Furthermore, headphones will help you hear exactly what the microphone hears. You’ll be able to identify ambient sounds that are making their way onto the recording so you can eliminate them from the room, rather than spending time cleaning it up in editing.
11. Limit ambient sounds
Ideally, your voice should be the only sound your microphone picks up. Anything else will distract your listeners and make you podcast episode sound unprofessional.
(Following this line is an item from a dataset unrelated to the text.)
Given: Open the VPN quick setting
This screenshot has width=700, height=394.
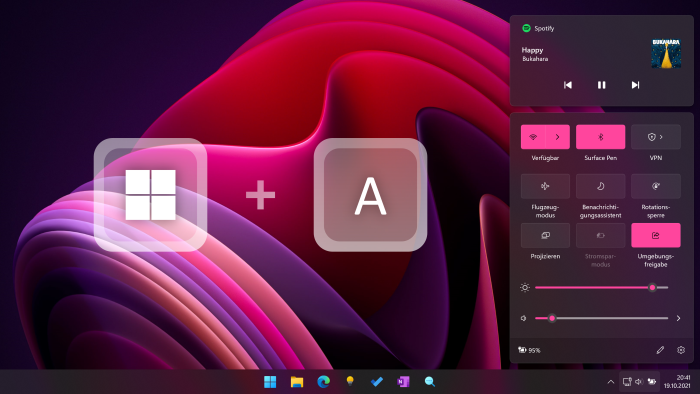Looking at the screenshot, I should click(656, 137).
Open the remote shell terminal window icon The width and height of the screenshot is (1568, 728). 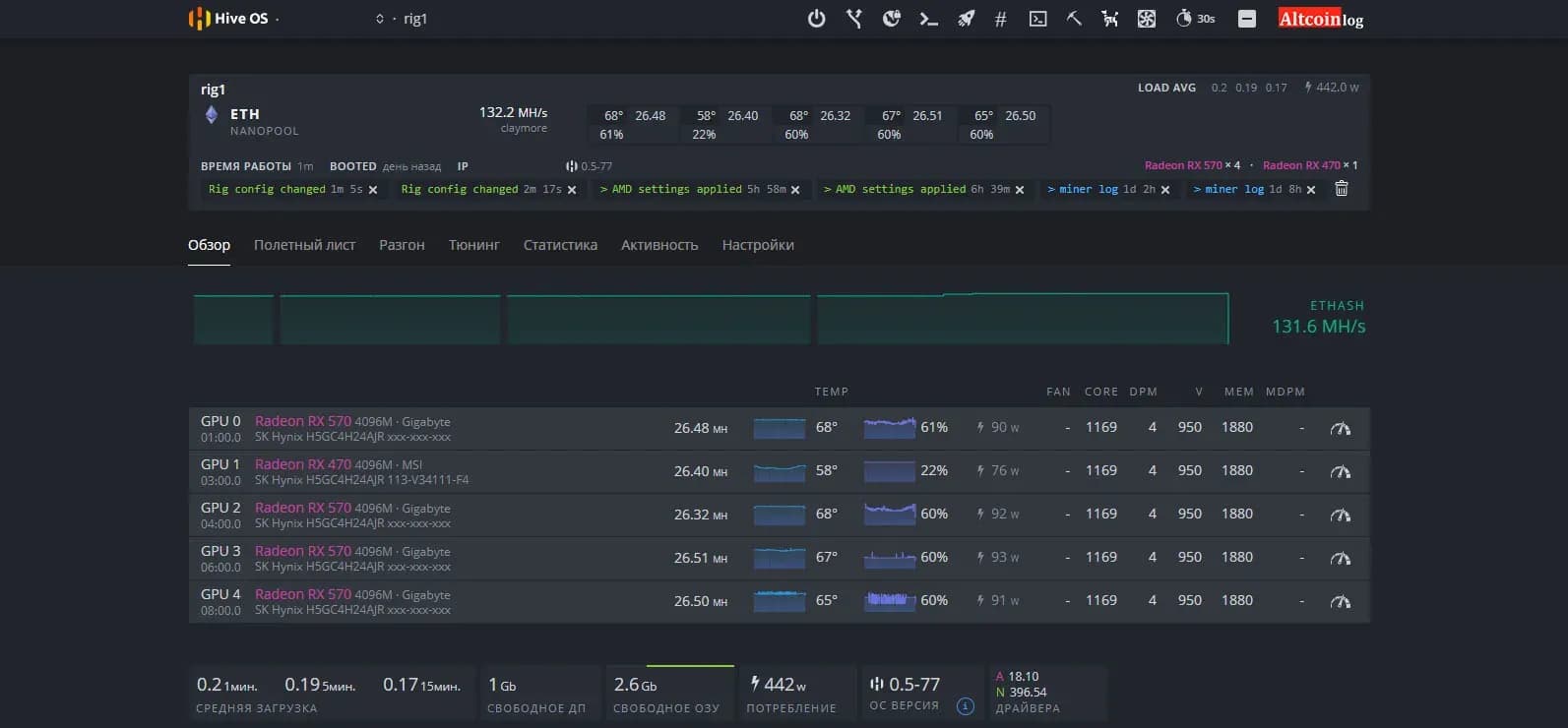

Consider all of the other sounds in your recording environment. There are probably numerous sounds that you’ve grown accustomed to. Here are some examples:
- Your computer’s fan
- Your keyboard and mouse clicks
- Cell phone notifications
- Pet noises
- Appliance sounds
- Running water in pipes
- Wind against your windows
- Rolling wheels under your chair
- Cars or people outside
Best way to hear what your microphone hears is to plug in a set of headphones and listen for a few moments without speaking to hear ambient sounds. Then take steps to reduce or eliminate them as best you can.
Master These Podcast Mic Techniques
There you go! Once you master those techniques, you’ll have crystal clear audio for your listeners to enjoy without distractions or interruptions. Do you have any podcast mic techniques to recommend? Let us know in the comments.